Owens felt debut went great for the park. “The Fire Chaser unveiling was very memorable. The media and our peers in the industry packed the Gerstlauer booth. We used a smoke machine to fill the red cloth that covered the ride vehicle and when it was unveiled the smoke billowed from the vehicle,” he noted.
Unless presenters have a public relations background, getting up and speaking about a ride in detail is something your team members may not be familiar with. From a small park perspective Donhauser said there are a few things park management can do when they meet with media for the first time. First, “do your research to enable you to better anticipate who may want to speak with you. Also, be mentally prepared to answer questions from many media outlets directly following the announcement and in the following days.
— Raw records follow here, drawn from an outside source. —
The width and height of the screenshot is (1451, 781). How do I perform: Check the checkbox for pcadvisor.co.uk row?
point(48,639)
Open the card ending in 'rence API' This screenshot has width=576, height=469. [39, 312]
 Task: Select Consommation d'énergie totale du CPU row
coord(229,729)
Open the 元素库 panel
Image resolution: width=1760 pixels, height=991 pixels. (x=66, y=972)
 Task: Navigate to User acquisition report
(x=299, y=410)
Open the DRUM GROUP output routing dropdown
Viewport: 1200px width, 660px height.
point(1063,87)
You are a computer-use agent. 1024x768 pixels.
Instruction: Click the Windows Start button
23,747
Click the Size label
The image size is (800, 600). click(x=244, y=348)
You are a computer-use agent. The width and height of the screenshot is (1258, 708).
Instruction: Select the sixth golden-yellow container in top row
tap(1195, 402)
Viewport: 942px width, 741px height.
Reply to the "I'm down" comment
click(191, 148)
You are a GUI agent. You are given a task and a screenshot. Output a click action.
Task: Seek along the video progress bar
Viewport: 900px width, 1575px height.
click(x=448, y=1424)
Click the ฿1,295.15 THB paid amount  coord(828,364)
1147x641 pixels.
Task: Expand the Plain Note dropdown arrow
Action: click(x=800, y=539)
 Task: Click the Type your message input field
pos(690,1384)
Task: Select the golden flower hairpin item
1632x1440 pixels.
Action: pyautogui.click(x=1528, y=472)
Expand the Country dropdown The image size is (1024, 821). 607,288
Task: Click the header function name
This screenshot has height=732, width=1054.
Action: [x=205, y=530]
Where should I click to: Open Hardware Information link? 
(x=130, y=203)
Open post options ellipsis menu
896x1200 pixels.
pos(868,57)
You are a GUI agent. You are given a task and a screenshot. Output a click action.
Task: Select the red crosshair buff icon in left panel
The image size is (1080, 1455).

Wood felt there are three things which he feels are critical to making the media event successful:
“1. Do your pre-show homework. By that I mean work with the IAAPA staff to ensure that the event gets proper positioning and public notification.
2. Send out invitations to the event in advance of the show and make sure they are memorable and special.
3. Be prepared with ample copies of press releases and press materials to support the event.”
Owens was more practical, saying that parks and manufacturers need to cover some of the obvious bases. “Be sure you have a sound system so the folks on the floor can hear you. It is so loud, without it, you will not be able to be heard. Second, remember you are telling stories and you need to have story tellers there to convey that story.”
Having a great combination of personalities that can share why your new ride will be different and collateral are important. They not only make you stand out, but collateral allows those in attendance to take your story home them. In an age of easily transferable media pictures and movies can easily be loaded onto a USB stick so reporters can share them with the world when the time is right.
Good luck with your event! I hope to see you on the show floor in Orlando!